▸ Text block
------------

Tuesday, January 20, 2009

Endoscopy is Cool

Gastroenterology is very procedure-based. I saw one of these today.

Down the esophagus, through the lower esophageal sphincter, through the body of the stomach, down the antrum, and out through the pylorus into the duodenum.

Monday, January 12, 2009

New name!

I think it's about time I rechristened this blog, particularly since I'm no longer living in Waterloo and unlikely to return there that soon (and certainly not to live). It is very wintry in Halifax, though, so I might consider going with "Habitating in Halifax" - nice and alliterative. That's perhaps a bit silly, though, so I might have to think of something else. I might change the template too. We shall see! I'm welcome to any suggestions of course.

Friday, January 9, 2009

Concerning winter air travel...

------------

▸ Exercises to complete
a) What new name does the writer of the blog excerpt consider for the blog?
b) Reproduce the blog excerpt's text between "Down the esophagus, through" and "into the duodenum.", inclusive.
c) Translate this sentence from the blog excerpt into Spanish: "Gastroenterology is very procedure-based."

------------

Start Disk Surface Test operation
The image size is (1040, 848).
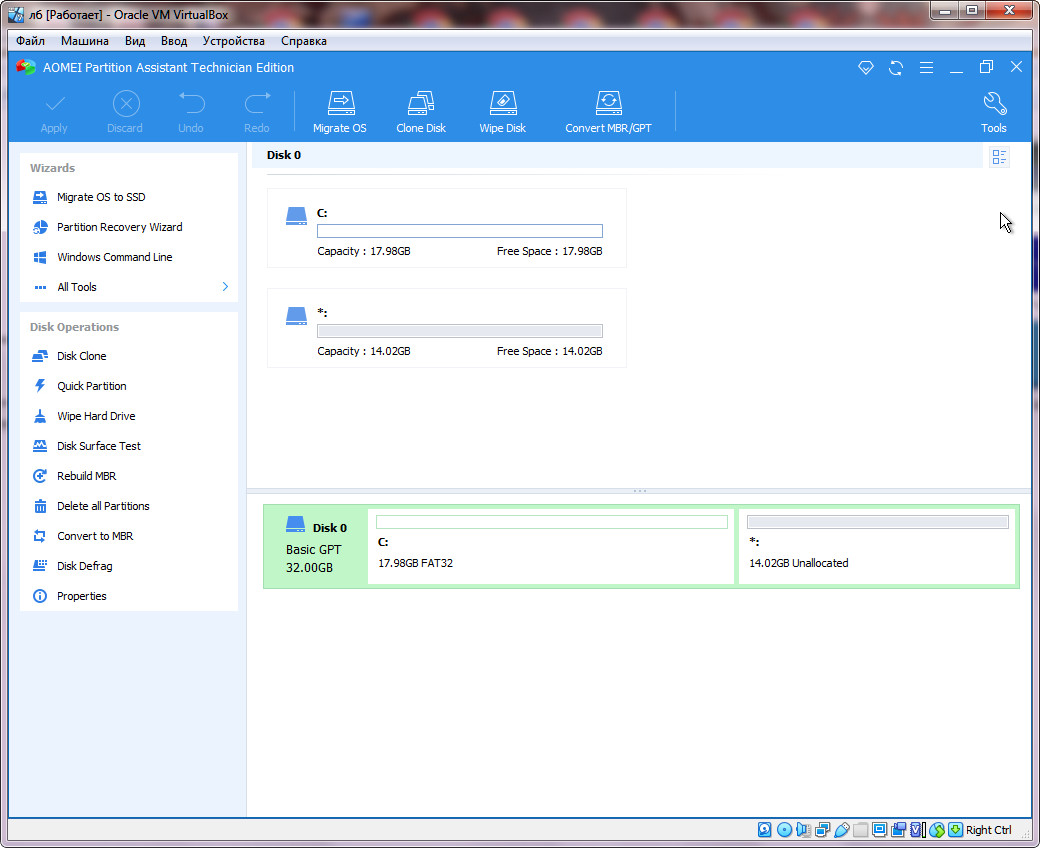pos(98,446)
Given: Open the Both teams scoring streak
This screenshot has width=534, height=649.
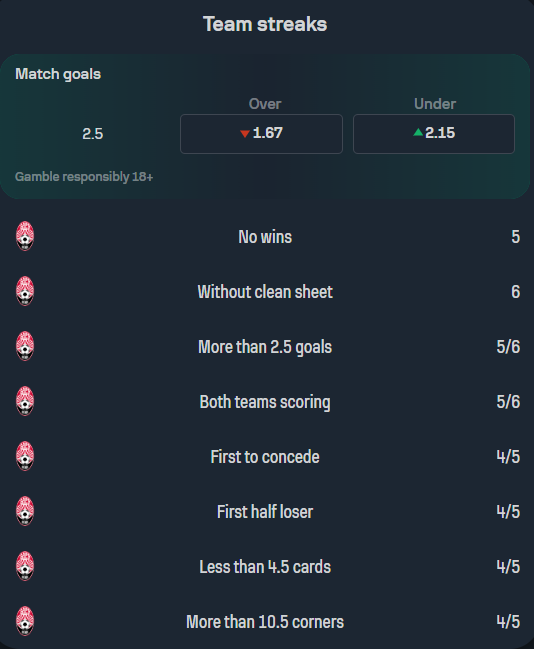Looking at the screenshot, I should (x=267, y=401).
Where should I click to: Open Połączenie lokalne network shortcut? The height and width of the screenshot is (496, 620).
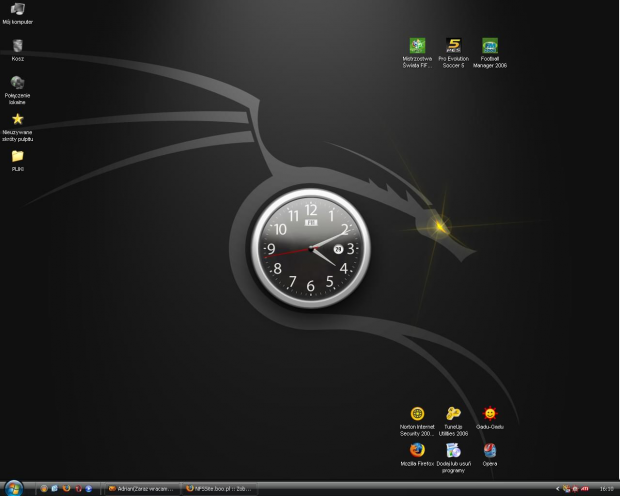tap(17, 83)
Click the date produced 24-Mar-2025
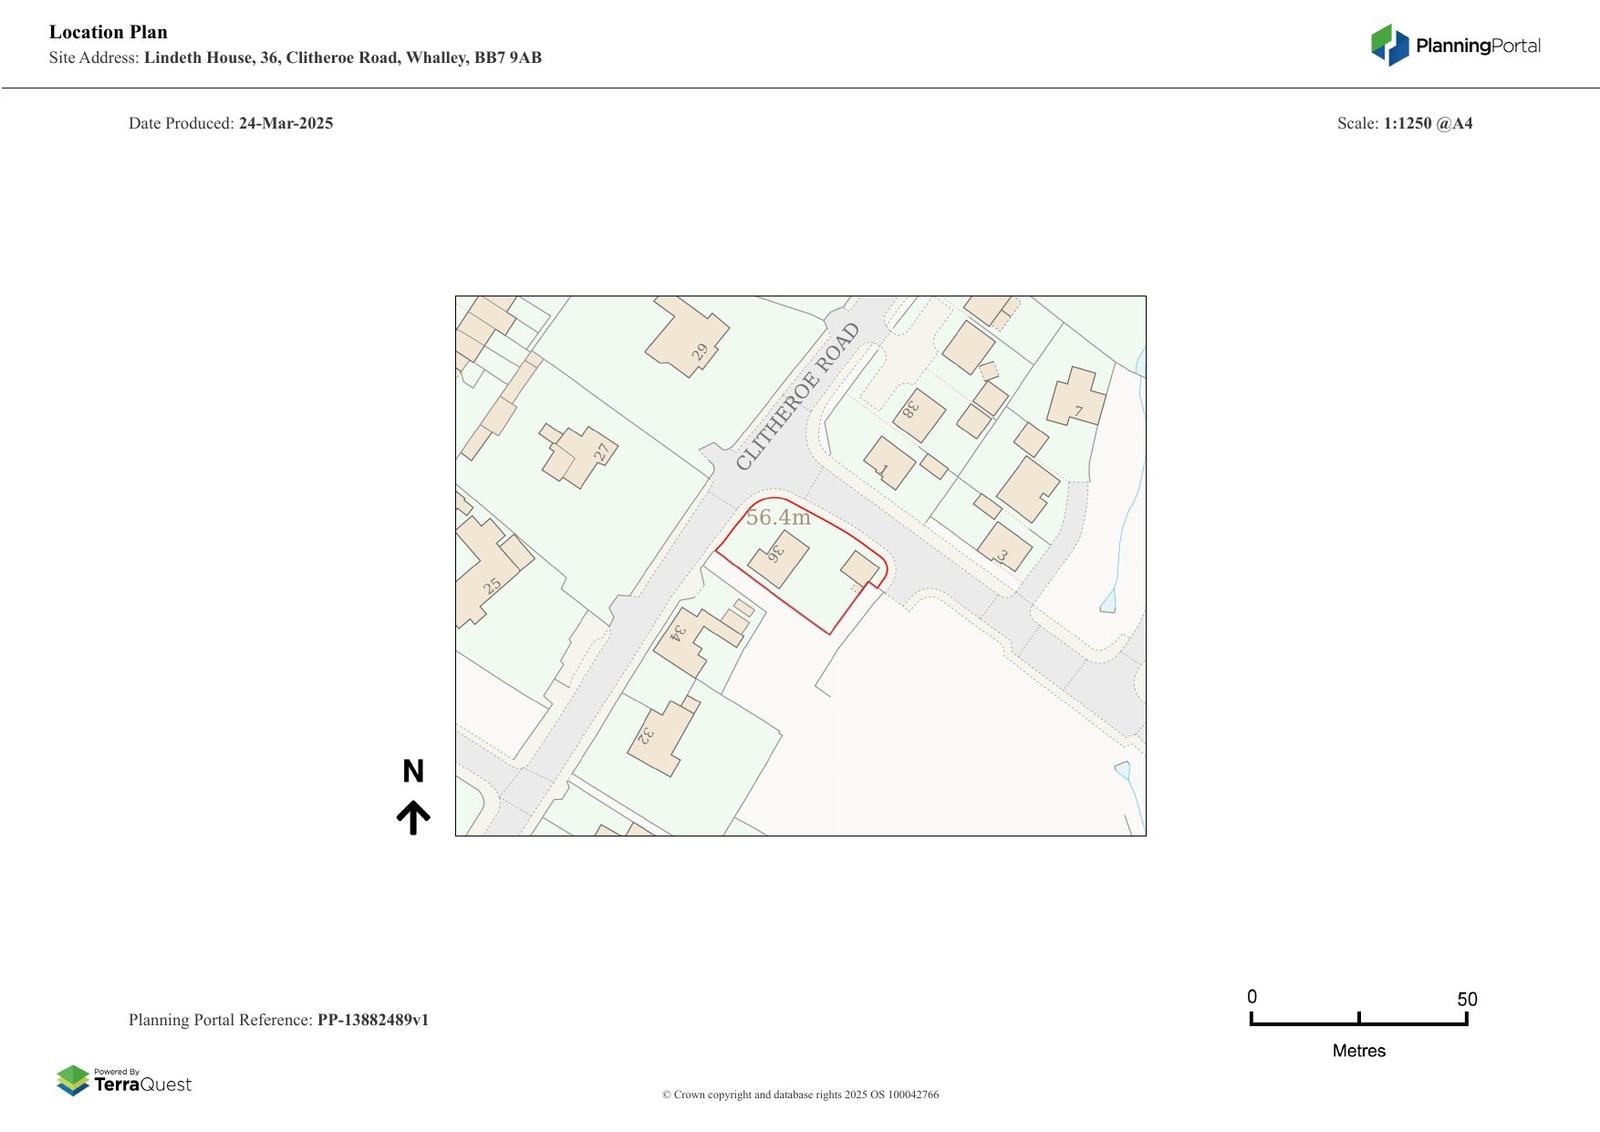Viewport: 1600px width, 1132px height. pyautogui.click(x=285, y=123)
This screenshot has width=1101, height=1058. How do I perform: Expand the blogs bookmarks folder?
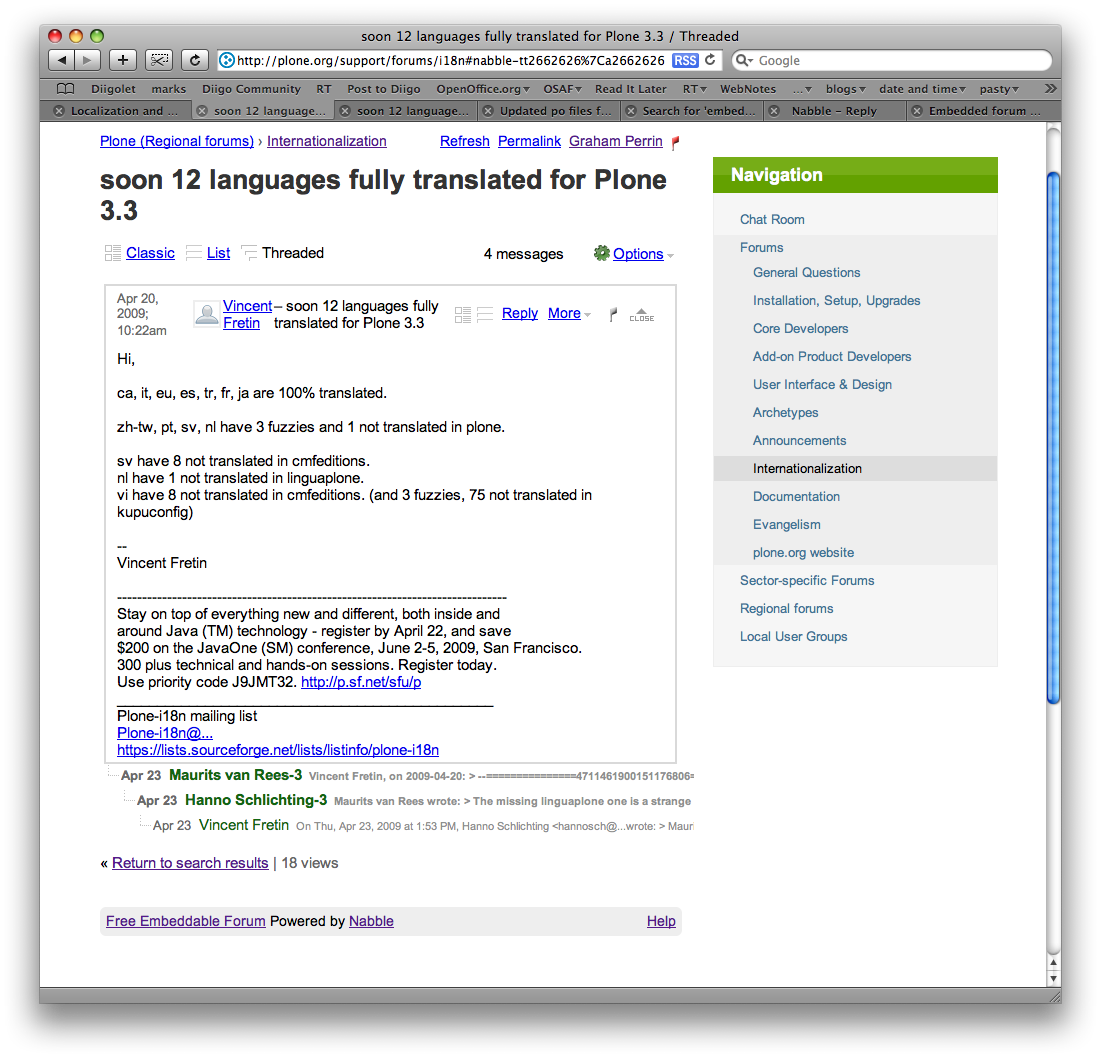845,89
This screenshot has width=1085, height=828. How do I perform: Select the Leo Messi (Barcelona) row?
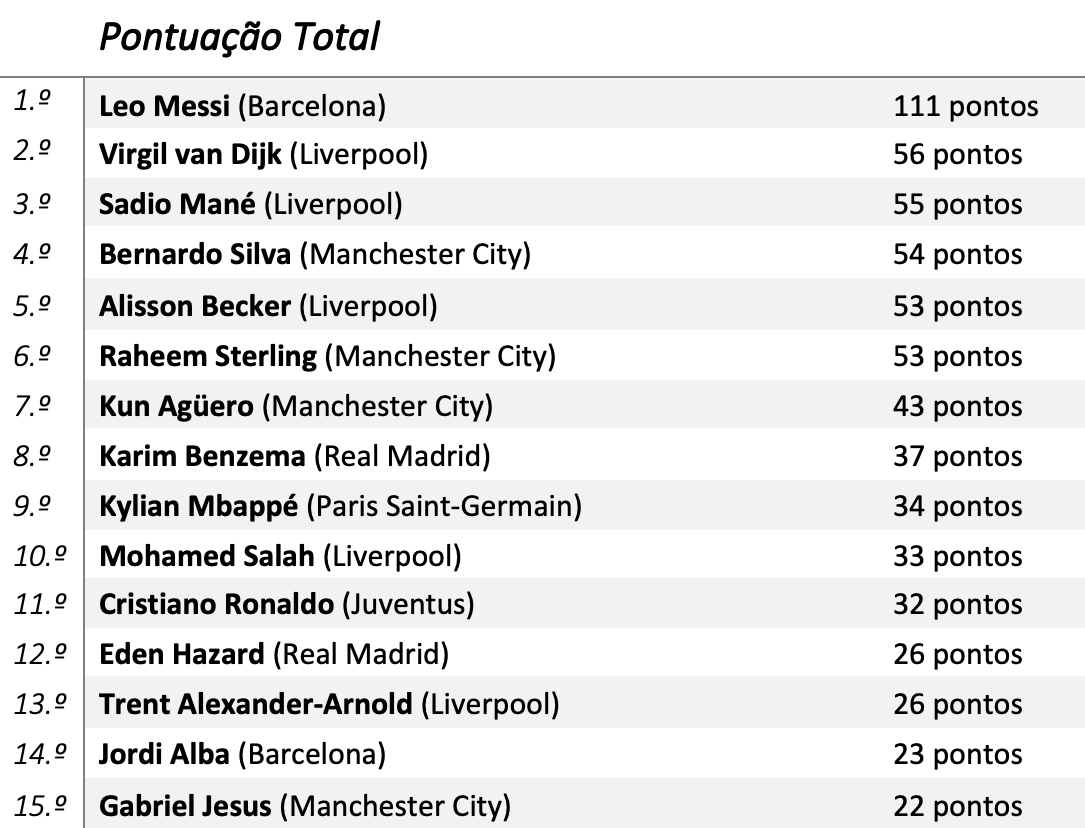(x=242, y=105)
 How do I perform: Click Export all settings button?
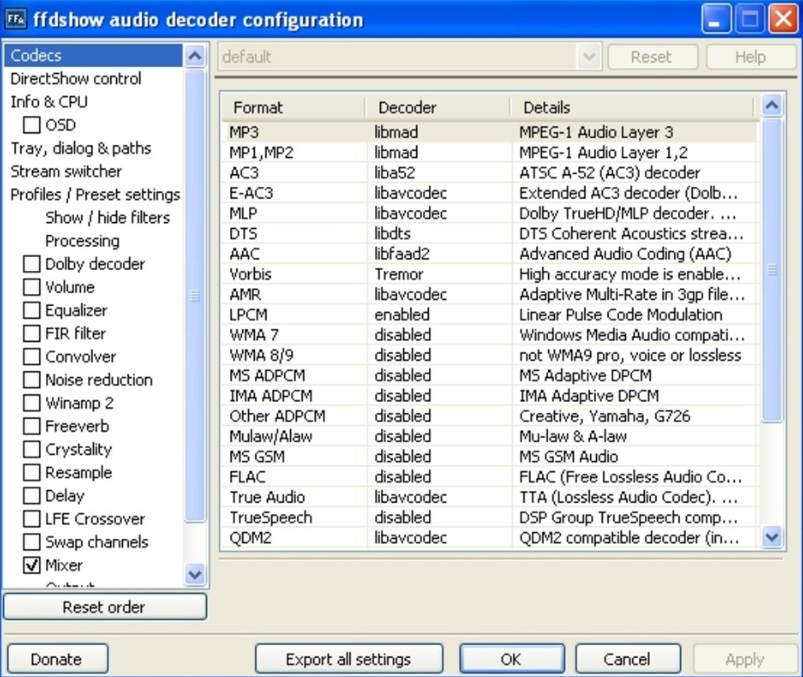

------------

▸ Answers to this exercise
a) "Habitating in Halifax"

b)
Down the esophagus, through the lower esophageal sphincter, through the body of the stomach, down the antrum, and out through the pylorus into the duodenum.

c) La gastroenterología se basa mucho en procedimientos.